WheelNess project changes lives in Inverness

Can bikes change lives? Our groundbreaking WheelNess project proves that yes, they can. Participants were keen to tell us how their mental and physical health have both improved since we supported them to start cycling.

In 2018 we set out to discover what would happen if we helped people in the Inverness area to cycle for everyday journeys by providing free access to a bike and personal support from two Cycling UK project officers.

Two years on and we’ve helped more than 200 people to discover or rediscover the benefits of cycling which go beyond being a low cost and sustainable transport option.

Some of them sacrificed some valuable cycling time to tell us just how taking part in the project has affected them.

Amanda, 30, found that cycling helped her to cope with personal loss and grief.

“They gifted me this lovely bike in January and we’ve been inseparable ever since. I went through a traumatic bereavement in 2017. It was a really difficult time, it still is.”
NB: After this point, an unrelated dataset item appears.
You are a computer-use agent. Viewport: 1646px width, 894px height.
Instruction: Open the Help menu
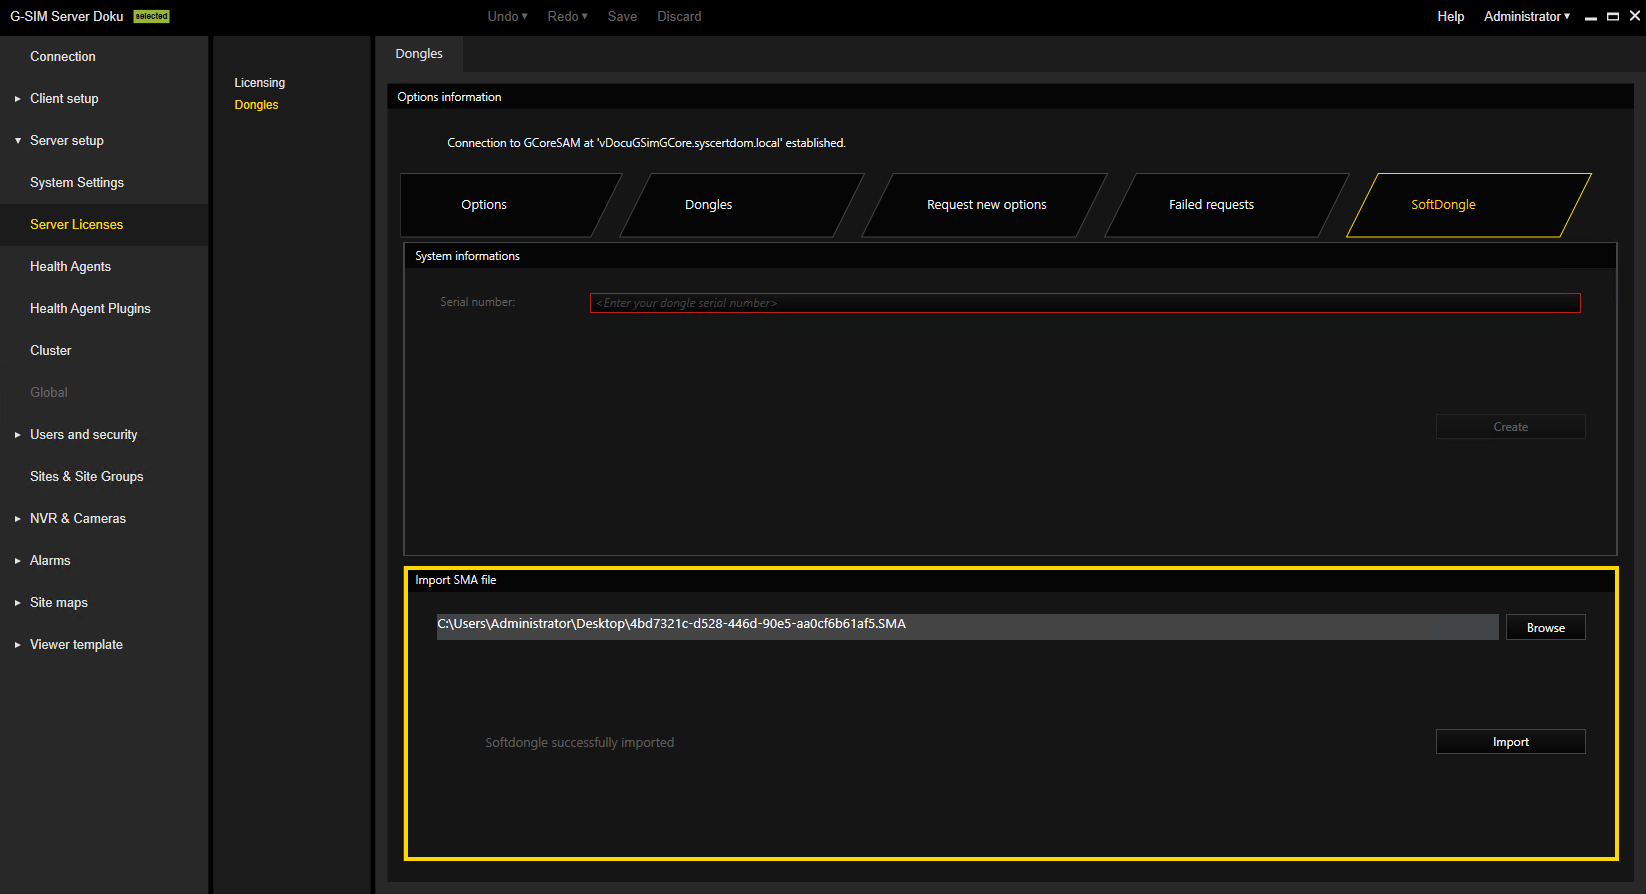click(1450, 16)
Having never owned a bike before, Amanda soon found that cycling could have a real positive impact on her mental health at the time she needed it most. She said:

“I knew getting out and about would help with my own mental health which had been suffering quite a lot. It doesn’t matter what mood I’m in at the start, I always feel better when I come off the bike. It’s so simple but it really is fantastic.”
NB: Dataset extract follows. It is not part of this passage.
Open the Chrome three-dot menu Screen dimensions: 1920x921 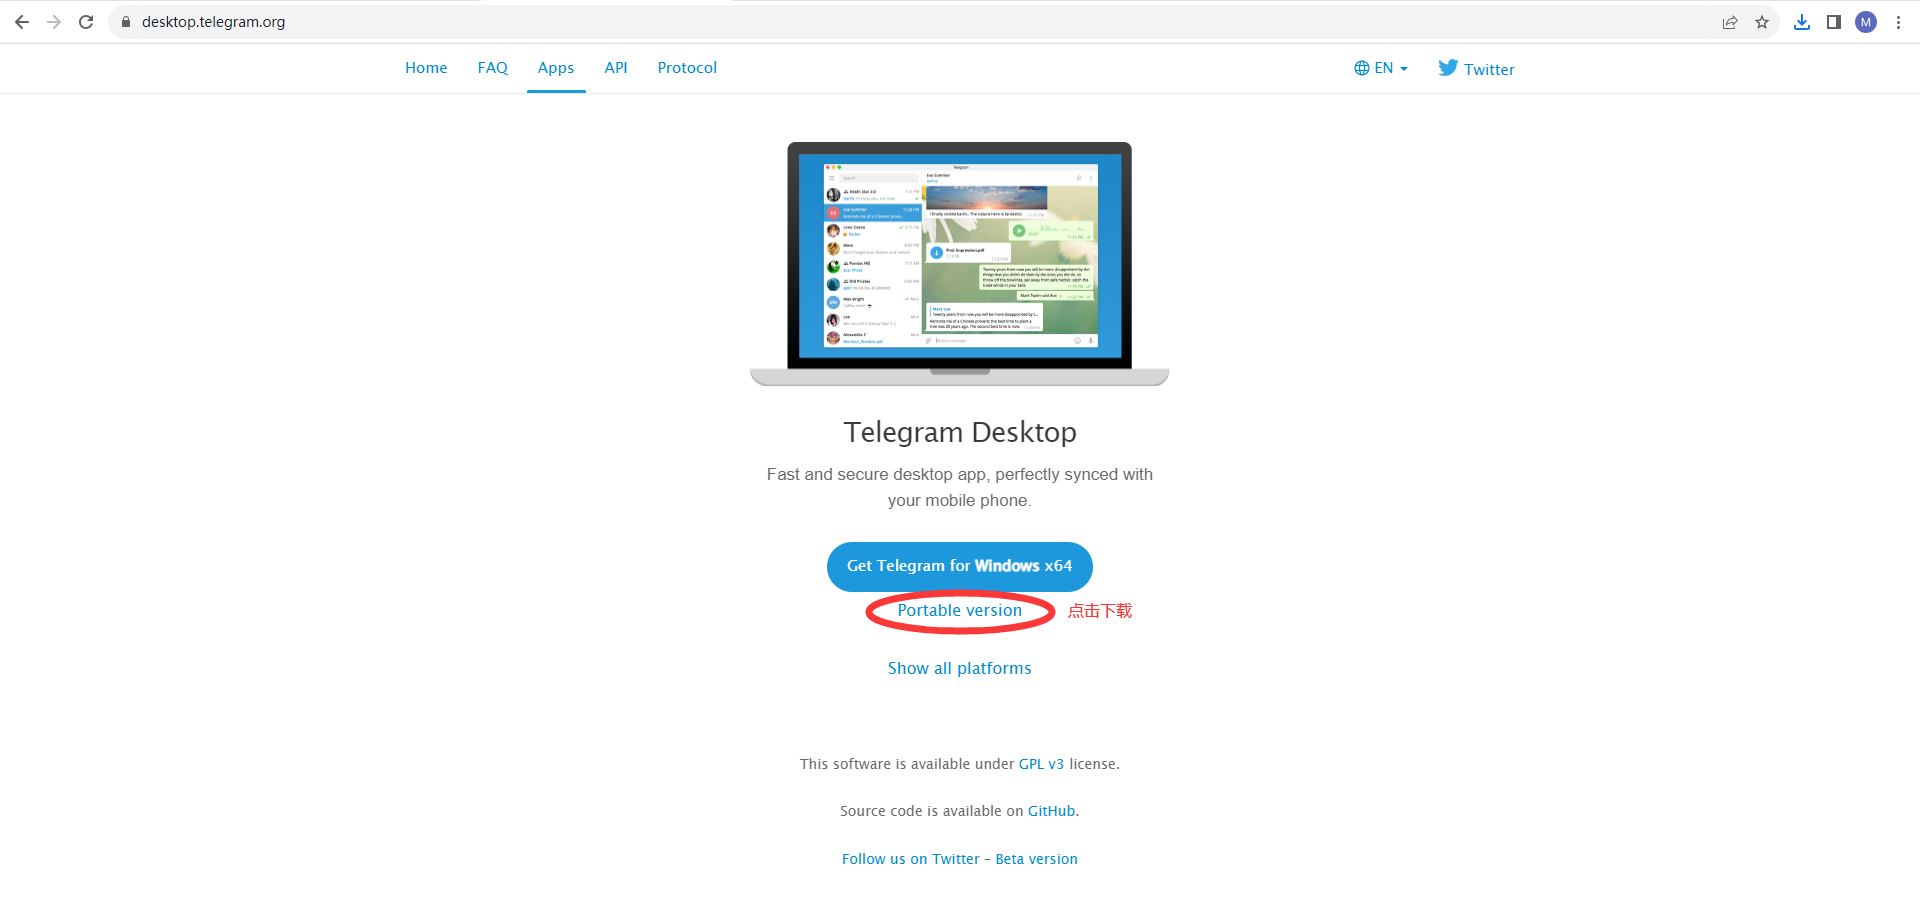tap(1898, 22)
The mental health benefits of cycling were also felt by Gavin, 38, whose form of two wheeled therapy helped him in his journey of recovery from drug addiction. With a loaned mountain bike he now has the ability to get out for rides in beautiful areas nearby that would have been inaccessible to him before.

I enjoy it very much on days I have the motivation to get out and use it. It’s therapy in its own right.

Gavin, who has support and a bike from WheelNess

“I enjoy it very much on days I have the motivation to get out and use it. It’s therapy in its own right.”

The bike has been useful on a practical level too, helping Gavin get to meetings with support workers and mental health nurses as part of his recovery, where before he would have to walk or use public transport.

The power of cycling to bring family members together was demonstrated by father and daughter Brian and Angela, who both took part in the project.

Angela, 49, has ME and fibromyalgia which affects her whole body and causes her to feel extreme fatigue. Lacking the energy required to ride a regular bike, she had been interested in the idea of trying an e-bike. However, the expense involved put that out of reach. Once the project provided her with an e-bike she was able to cycle again for the first time in years.

“I’m so delighted that I can go out and actually do something that makes me feel better about myself. And once you’ve been out on it you strive to go out again.”

Angela’s enjoyment of riding the e-bike was so infectious that it wasn’t long before her father Brian decided to give it a try as well.

Brian, 70, has cervical myelitis, which affects his balance and strength and means that riding a regular bike is out of the question. He had given up on the idea of cycling as something he would ever be able to do again.

“It was when Angela got her bike and egged me on to try it that I realised the e-bike made such a difference and I was able to get going again.”

Riding together became the obvious next step once Brian had access to an e-bike of his own.

He said:“Being able to get back out together again which we haven’t been able to do for years and years. It’s just freedom, isn’t it?”

The pleasure of being able to ride with his daughter again wasn’t the only benefit for Brian, as he explained:

“It makes a difference not just to your physical self but also makes a difference to your outlook and your mental self. There’s no getting away from it.”